● TEKS BACAAN
§ §

Pemerintah

Jangan Sampai Ada Korban Baru Bullying, Apalagi Menimbulkan Kekerasan Fisik dan Psikis

25
×

Jangan Sampai Ada Korban Baru Bullying, Apalagi Menimbulkan Kekerasan Fisik dan Psikis

Sebarkan artikel ini

Purwakarta, eksklusif.co.id – Para pelaku perundungan terhadap siswa Madrasah Tsanawiyah Negeri (MTsN) Purwakarta telah sepakat membantu biaya pengobatan korban hingga sembuh. Proses pembinaan dan pengawasan juga terus dilakukan oleh berbagai pihak, termasuk Komisi Perlindungan Anak Indonesia (KPAI) dan Kementerian Agama (Kemenag) Kabupaten Purwakarta.

Hal itu disampaikan oleh Dandi Prima Kusuma, Komisioner KPAI Kabupaten Purwakarta, kepada media ini di kantornya, Jumat (10/10/2025).

Menurut Dandi, kasus tersebut harus menjadi pelajaran penting bagi semua pihak agar tidak muncul korban baru akibat perundungan di lingkungan pendidikan.

§ §

● SEGMEN DATA
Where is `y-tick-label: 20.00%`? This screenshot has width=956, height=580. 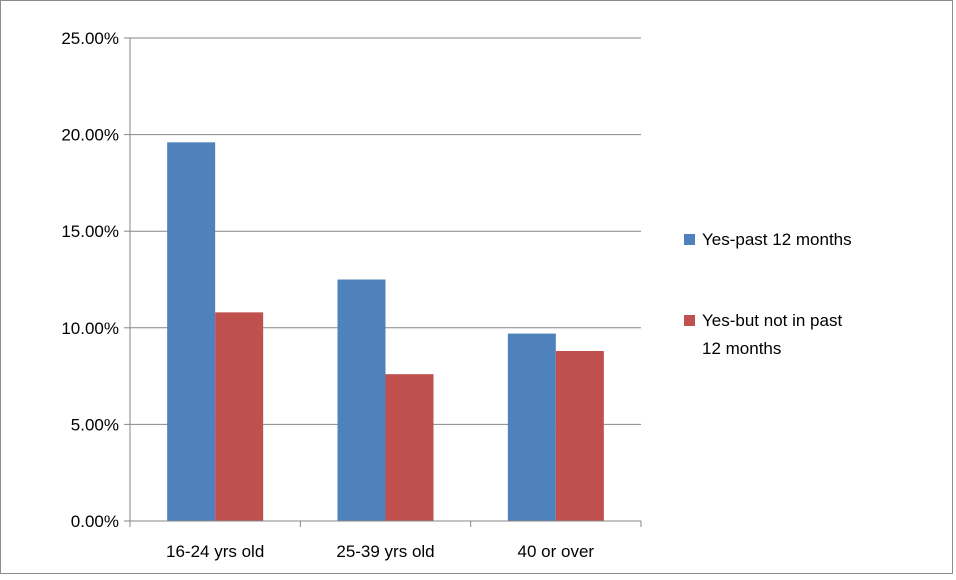
y-tick-label: 20.00% is located at coordinates (90, 136).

§ §

● TUGAS A
Dalam berita tentang perundungan siswa MTsN Purwakarta, apa jabatan Dandi Prima Kusuma?
● TUGAS B
Apakah setiap pernyataan berikut sesuai dengan berita tentang perundungan siswa MTsN Purwakarta? (i) Para pelaku perundungan sepakat membantu biaya pengobatan korban hingga sembuh. (ii) Dandi menyampaikan keterangannya pada hari Senin. (iii) Kemenag Kabupaten Purwakarta termasuk pihak yang melakukan pembinaan dan pengawasan.
● TUGAS C
Sambung berita tentang perundungan siswa MTsN Purwakarta, mulai setelah kalimat terakhirnya.

● JAWABAN ANDA A
Komisioner KPAI Kabupaten Purwakarta.

● JAWABAN ANDA B
(i) Ya: "telah sepakat membantu biaya pengobatan korban hingga sembuh".
(ii) Tidak: "Jumat (10/10/2025)".
(iii) Ya: "termasuk Komisi Perlindungan Anak Indonesia (KPAI) dan Kementerian Agama (Kemenag) Kabupaten Purwakarta".

● JAWABAN ANDA C
“Sudah semestinya ada edukasi, sosialisasi, hingga trauma healing bagi korban bullying. Jangan sampai muncul korban baru, apalagi yang mengalami kekerasan fisik dan psikis di kemudian hari,” ujarnya.

Dandi menegaskan, kasus ini menjadi evaluasi serius bagi Kemenag sebagai institusi pembina MTsN.

“Peristiwa di MTsN Purwakarta ini menunjukkan lemahnya pengawasan di lingkungan asrama,” tegasnya.

Kasus perundungan di MTsN Purwakarta mencuat setelah orang tua korban berinisial DF melapor ke Pusat Pelayanan Terpadu Pemberdayaan Perempuan dan Perlindungan Anak (P2TP2A) Kabupaten Purwakarta. DF diketahui mengalami luka fisik hingga patah tulang hidung setelah dikeroyok puluhan kakak kelasnya di lingkungan sekolah berasrama di Kelurahan Purwamekar, Purwakarta.

Pihak madrasah menyatakan akan memberikan pendampingan psikologis kepada korban maupun pelaku pasca kejadian, serta telah mempertemukan kedua belah pihak dalam proses mediasi.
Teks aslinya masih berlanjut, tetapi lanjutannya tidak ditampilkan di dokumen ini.